14 III. PROSECUTION’S USE OF GANG EVIDENCE Thompson argues the prosecutor committed misconduct by eliciting evidence he was a gang member, contrary to the trial court’s pretrial ruling the prosecution could only show he was associated with gang members. We disagree. A. Relevant Law “‘Prosecutorial misconduct requires reversal when it “so infect[s] a trial with unfairness [as to] create a denial of due process. [Citations.] Conduct by a prosecutor that does not reach that level nevertheless constitutes misconduct under state law, but only if it involves the use of deceptive or reprehensible methods to persuade the court or jury.”’” (People v. Peterson (2020) 10 Cal.5th 409, 465.) B. Waiver The defendant must object to the prosecutor’s misconduct and request “‘the jury be admonished to disregard the impropriety.’” (People v. Stanley (2006) 39 Cal.4th 913, 952.) “When a defendant believes the prosecutor has made remarks constituting misconduct during argument, he or she is obliged to call them to the court’s attention by a timely objection. Otherwise no claim is preserved for appeal.” (People v. Morales (2001) 25 Cal.4th 34, 43–44 (Morales).) However, the defendant’s failure to object “may be excused if it would have been futile or an admonition would not have cured the harm.” (People v. Dykes (2009) 46 Cal.4th 731, 760.) Although defense counsel made a general objection at the pretrial hearing to any gang evidence being admitted, there were no individual objections nor any request for the trial court to admonish the jury to disregard the gang evidence. Nor has Thompson posited any reason why a
15 request for admonishment would not have cured the harm. The claim is therefore waived. (Morales, supra, 25 Cal.4th at pp. 43–44.) C. Analysis Even if this claim had not been waived, it lacks merit.

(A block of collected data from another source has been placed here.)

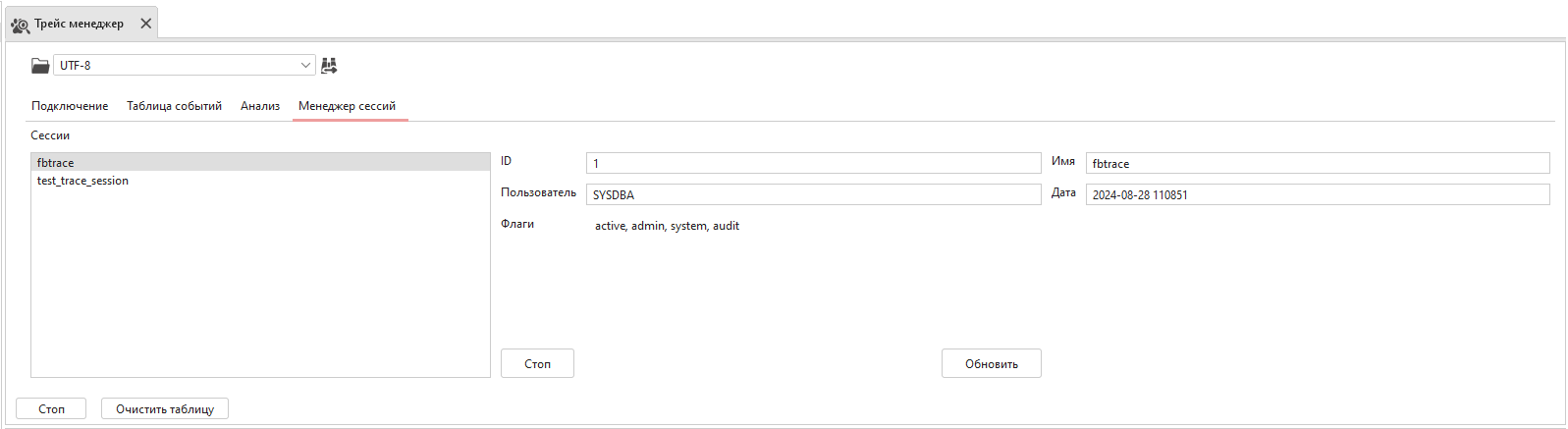The image size is (1568, 429).
Task: Click the binoculars icon beside the encoding box
Action: 329,66
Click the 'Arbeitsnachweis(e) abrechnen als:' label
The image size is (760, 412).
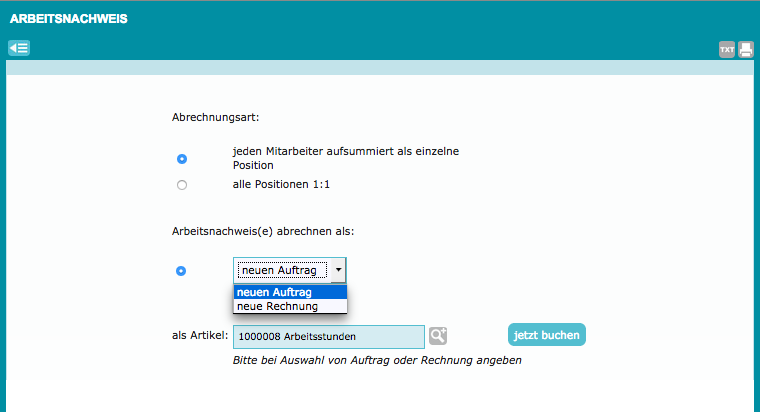tap(263, 231)
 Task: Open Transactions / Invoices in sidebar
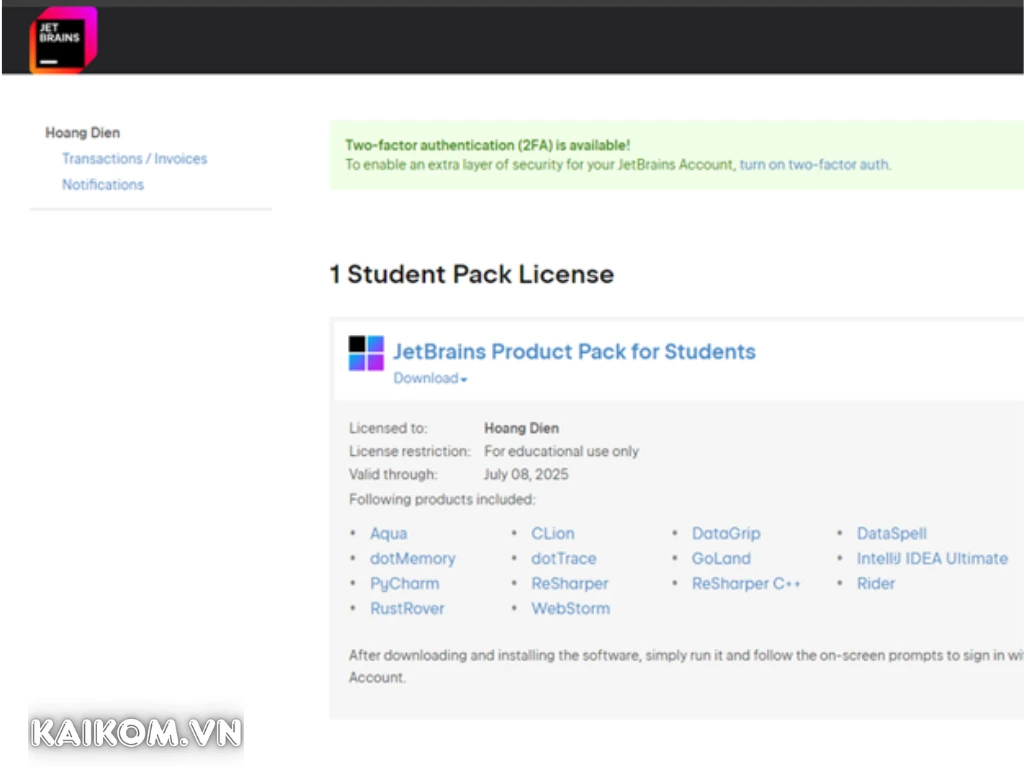click(134, 159)
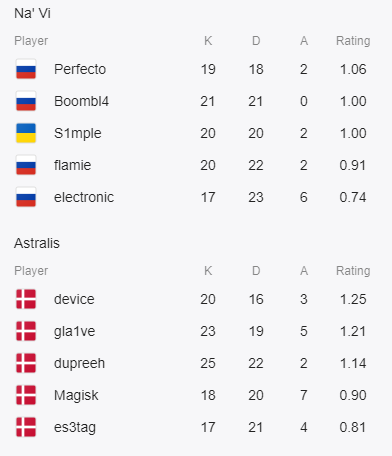Click gla1ve's 1.21 rating value
Image resolution: width=392 pixels, height=456 pixels.
point(353,331)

There was no prosecutorial misconduct because the prosecutor complied with the trial court’s pretrial order prohibiting arguing Thompson was a gang member in opening statement. Rather, the evidence adduced at trial merely established Thompson had gang ties, not that he himself was a gang member. Although the gang expert testified regarding Thompson’s gang ties, including photographs and letters, he did not opine that Thompson was a gang member. When specifically queried by defense counsel, the gang expert testified law enforcement had not documented Thompson as a gang member. Thompson testified in his own defense that he was a member of the Duce Blocc Young Thugs, but the Thugs were not a criminal street gang. Moreover, even if the prosecutor’s actions constituted misconduct, any error was harmless. Prosecutorial misconduct can result in reversal under state law if there was a “reasonable likelihood of a more favorable verdict in the absence of the challenged conduct” and under federal law if the misconduct was not “harmless beyond a reasonable doubt.” (Cook, supra, 39 Cal.4th at p. 608.) Given the substantial evidence against Thompson, it is not reasonably likely the outcome at trial would have been different even if the prosecutor had not introduced the gang evidence. Accordingly, we reject Thompson’s claim of error. IV. PROSECUTION’S COMMENTS REGARDING PREMEDITATION AND DELIBERATION Thompson contends the prosecutor engaged in prejudicial misconduct by improperly explaining premeditation and deliberation to the
16 jury in closing argument by analogizing it to the determination whether to stop at a yellow light. He argues comparing the premeditation and deliberation necessary to find a defendant guilty of murder to the quotidian decision whether to drive through a yellow light diminished the prosecution’s burden of proof. We find no error. A. Factual Background In closing argument, the prosecutor explained the standards for determining premeditation and deliberation as follows: “Easily broken down, willful just means intended to kill. Deliberate, just weighing considerations for and against to kill, premeditated, deciding to kill before completing the act. “Now, the length of time is not the . . . end all be all. It’s not something rash or impulsive, but a cold, calculated decision to kill can be made quickly. This isn’t a perfect equivalent, but it’s a helpful analogy. “Willful, deliberate, premeditated, like driving towards a stoplight. The light turns yellow, and you have a few seconds to act. And in those few seconds you’re thinking. You’re thinking, can I make this light? Do I know this light? Is it particularly, say, a yellow for a long time? Are there any cops around? Is there anyone behind me? Can I make it? All those thoughts happen in a few seconds. You think about it. You make a decision on it.” Defense counsel neither objected to the prosecutor’s statements nor requested a curative instruction. The trial court instructed the jury with CALCRIM No. 521, which defined the deliberation and premeditation necessary to support a murder conviction.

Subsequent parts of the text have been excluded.